Eric Sosman · Jan 28, 2008

Malcolm said:
int main(int argc, char **argv)
{
FILE *fp;
char *line;
int i = 1;

if(argc != 2)
exit(EXIT_FAILURE);
fp = fopen(argv[1], "r");
if(!fp)
{
fprintf(stderr, "Can't open %s\n", argv[1]);
exit(EXIT_FAILURE);
}
while(line = getline(fp))
{
printf("%d: %s", i++, line);
free(line);
}
fclose(fp);
return 0;
}

There's a program to print a file, prepending the line number. See how
simple it is, because we don't have to do any error processing?

Why does the program test the value of argc? If it's
acceptable for the program to die abruptly on an allocation
failure, surely it's equally acceptable to die with SIGSEGV
if too few arguments are provided, or to blunder merrily
onwards if there are too many.

Why does the program test the value returned by fopen()?
If it's acceptable for the program to die abruptly on an
allocation failure, surely it's equally acceptable to die
with SIGSEGV when calling getline(NULL).

In other words, why don't you have the same "What? Me worry?"
attitude towards usage errors and I/O errors that you do toward
allocation failures? (And you still haven't described what the
"familiar friend" getline() should do if an I/O error occurs.)

The really simple-minded thing about this program, though,
is that it shouldn't be allocating any dynamic memory at all!
It could be a character-at-a-time loop, just testing for '\n'
as it buzzes merrily along -- but no: Illustrations of how simple
things are must always be more complicated than they need to be.

Malcolm McLean · Jan 28, 2008

Eric Sosman said:
Malcolm said:

int main(int argc, char **argv)
{
FILE *fp;
char *line;
int i = 1;

if(argc != 2)
exit(EXIT_FAILURE);
fp = fopen(argv[1], "r");
if(!fp)
{
fprintf(stderr, "Can't open %s\n", argv[1]);
exit(EXIT_FAILURE);
}
while(line = getline(fp))
{
printf("%d: %s", i++, line);
free(line);
}
fclose(fp);
return 0;
}

There's a program to print a file, prepending the line number. See how
simple it is, because we don't have to do any error processing?

Click to expand...

Why does the program test the value of argc? If it's
acceptable for the program to die abruptly on an allocation
failure, surely it's equally acceptable to die with SIGSEGV
if too few arguments are provided, or to blunder merrily
onwards if there are too many.

Why does the program test the value returned by fopen()?
If it's acceptable for the program to die abruptly on an
allocation failure, surely it's equally acceptable to die
with SIGSEGV when calling getline(NULL).

In other words, why don't you have the same "What? Me worry?"
attitude towards usage errors and I/O errors that you do toward
allocation failures? (And you still haven't described what the
"familiar friend" getline() should do if an I/O error occurs.)
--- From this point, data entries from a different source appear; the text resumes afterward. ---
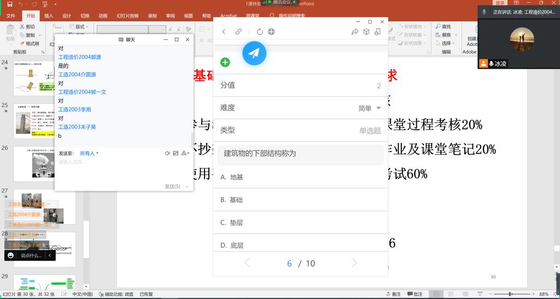Go to next question with right arrow
This screenshot has width=560, height=299.
point(354,263)
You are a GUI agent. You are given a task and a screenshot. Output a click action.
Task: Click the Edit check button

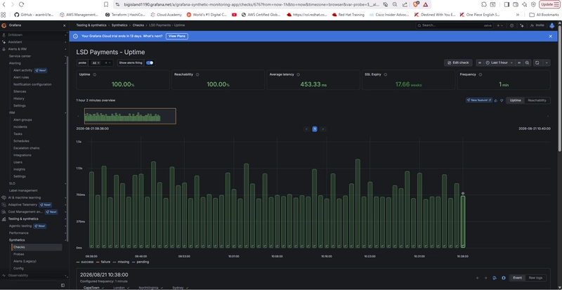(x=459, y=62)
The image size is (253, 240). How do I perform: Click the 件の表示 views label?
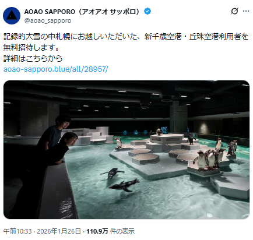122,231
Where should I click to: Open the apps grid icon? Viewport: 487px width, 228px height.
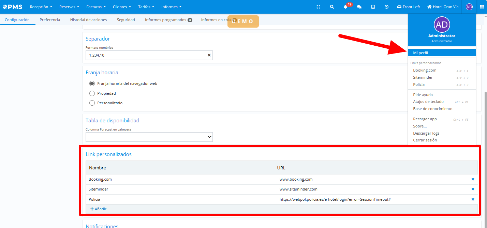click(482, 7)
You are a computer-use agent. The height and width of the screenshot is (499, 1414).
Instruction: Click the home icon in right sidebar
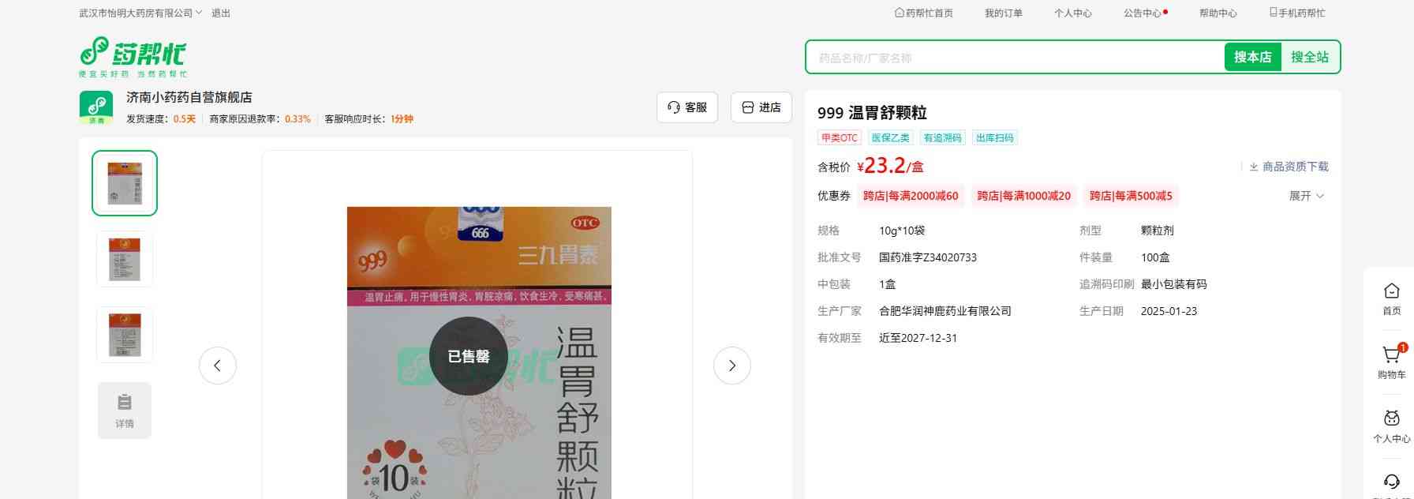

The point is that the string functions are far more usable when they cannot
encounter fail conditions. If every call to getline() needs to be checked,
not for file termination but for memory failure, the program is a mess.
Similarly with the other functions.

The really simple-minded thing about this program, though,
is that it shouldn't be allocating any dynamic memory at all!
It could be a character-at-a-time loop, just testing for '\n'
as it buzzes merrily along -- but no: Illustrations of how simple
things are must always be more complicated than they need to be.

In my opinion that's the hacker's answer.

Kelsey Bjarnason · Jan 28, 2008

Kelsey said:
Kelsey said:

Malcolm McLean wrote:
Here are six functions implemented on top of xmalloc(). No C
programmer should have any triouble providing the implemetations,
though replace and getquote are non-trivial.
[snip]

I've think we've got something quite powerful here, purely because
none of these functions can ever return null for out of memory
conditions. It massively simplifies string handling.
Take a look at glib,
http://library.gnome.org/devel/glib/2.14/glib-Memory-Allocation.html

Click to expand...

Oh, good God. They didn't. Tell me they didn't.

One wonders how many applications they've screwed over with that bit of
asinine idiocy.

Click to expand...

One wonders why one wonders about that only after he learns about
g_malloc. Perhaps because those applications aren't actually screwed?

Really? What's their recovery mechanism on allocation failure, then?

Oh, right... allocations never fail. Just ask Malcolm.

Kelsey Bjarnason · Jan 28, 2008

[snips]

When you refer to someone that holds a different opinion than you do as
a "smart arse who knows nothing", how is that any better than calling
someone an "idiot"? I'm curious how you arrived at this distinction, as
well as how you determined what they don't know from afar.

Indeed. Also how he seems to be incapable of distinguishing between
calling a particular design decision "idiocy" and calling the person(s)
involved "idiot". Like we don't _all_ have brain farts and do stupid
things on occasion.

That people have written and deployed applications with glib doesn't
mean that its design is good, or bad on its own. All it means is
somebody typed 'make' and hit the enter key and out popped a binary
which people use.

Indeed, and the fact it uses this strategy on allocation failure is a
pretty strong argument that it is _not_ a good design. It may be
absolutely fantastic in 17,000 other ways, but this one is about as bad
as it gets.

Kelsey Bjarnason · Jan 28, 2008

[snips]

No idea, ask the developers of that buggy application. Failed fopen() is
not an exceptional condition. Failed malloc() is. Or we are using
different vocabularies.

Apparently so. To me, they are both error conditions, to be handled
appropriately - by the caller. Neither is exceptional.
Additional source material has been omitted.